• **Dokument źródłowy**:
------------------------

Odkrywam dziecko w sobie

Lubię wracać do czasów gdy byłam dzieckiem i jak lepiłam z masy solnej.
Jakiś czas temu trafiłam na śliczne rzeczy z tej masy  i trochę zatęskniłam za zabawą z lat dzieciństwa i myślałam by coś ulepić....kupiłam nawet masę"FIMO"  jak zamawiałam serwetki do dekupażu... i tak zastanawiałam się co by tu z niej zrobić.

No i tak szukając czegoś wpadła mi w ręce ta masa i mnie wzięło by  coś podłubać z tego...bawiłam się świetnie ...zrobiłam kotka ...to doskonała metoda relaksacji...można odpłynąć i poczuć się jak dziecko.... kolorowanie kota też było miłym zajęciem.... czasem fajnie tak poczuć się dzieckiem.

Uroczy Kotek
Takie odkrywanie dziecka w sobie to naprawdę fajne zajęcie.

------------------------

• **Zestaw danych**:
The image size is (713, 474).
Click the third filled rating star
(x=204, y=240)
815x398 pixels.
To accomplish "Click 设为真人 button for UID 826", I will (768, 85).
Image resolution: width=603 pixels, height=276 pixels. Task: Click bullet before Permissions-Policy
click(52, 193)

------------------------

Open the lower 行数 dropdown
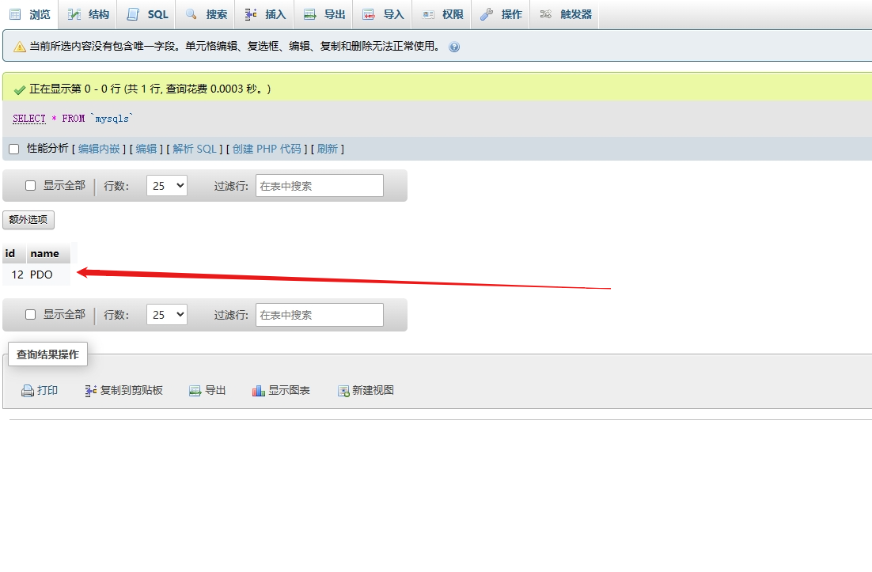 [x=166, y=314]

------------------------

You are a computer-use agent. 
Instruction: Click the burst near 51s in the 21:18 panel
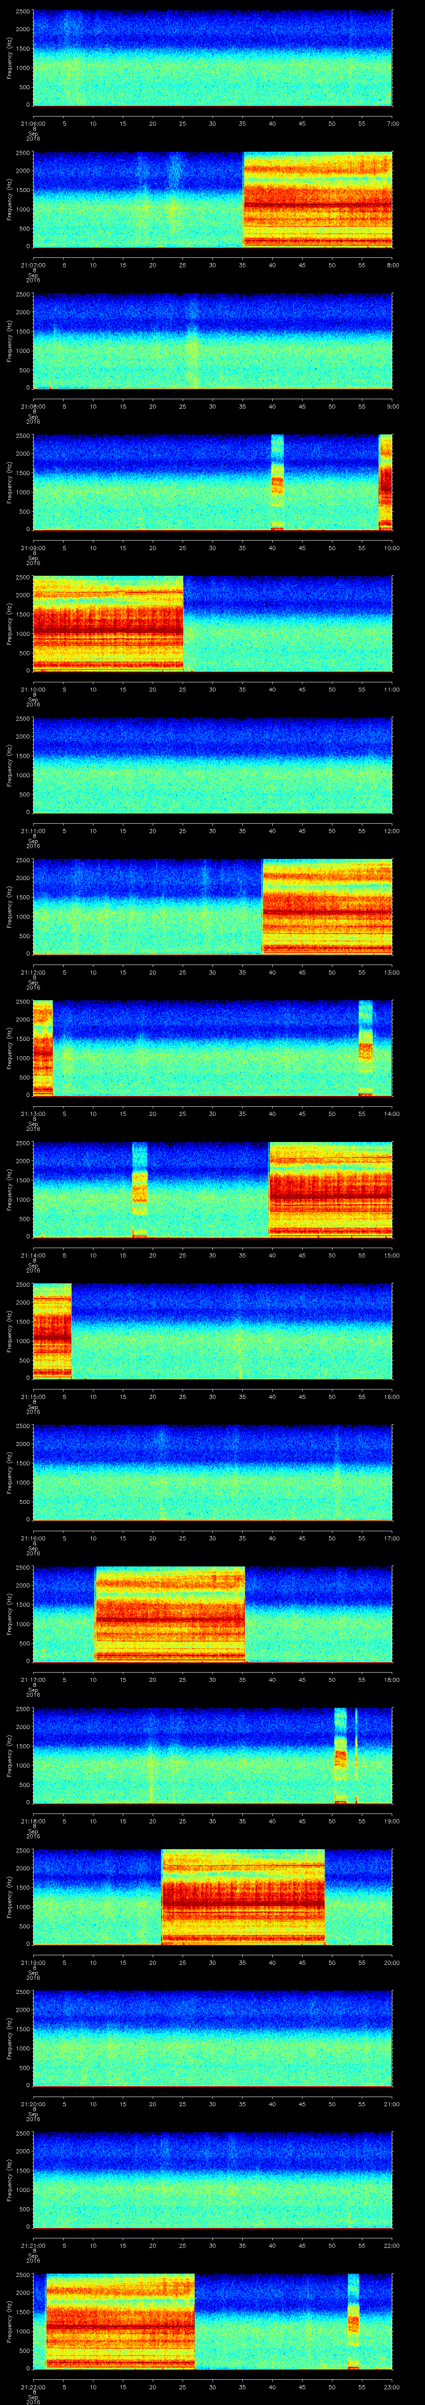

------------------------

• **Zadania do wykonania**:
**A)** Zamień „serwetki” na „naklejki” we fragmencie wpisu o lepieniu z masy, zaczynając od „Odkrywam dziecko w” i kończąc na „z niej zrobić.”, a następnie podaj ten fragment ponownie.
**B)** Jaką masę kupiono przy zamawianiu serwetek do dekupażu według wpisu o lepieniu z masy?

• **Oczekiwane wyniki**:
**A)**
Odkrywam dziecko w sobie

Lubię wracać do czasów gdy byłam dzieckiem i jak lepiłam z masy solnej.
Jakiś czas temu trafiłam na śliczne rzeczy z tej masy  i trochę zatęskniłam za zabawą z lat dzieciństwa i myślałam by coś ulepić....kupiłam nawet masę"FIMO"  jak zamawiałam naklejki do dekupażu... i tak zastanawiałam się co by tu z niej zrobić.

**B)** Masę „FIMO”.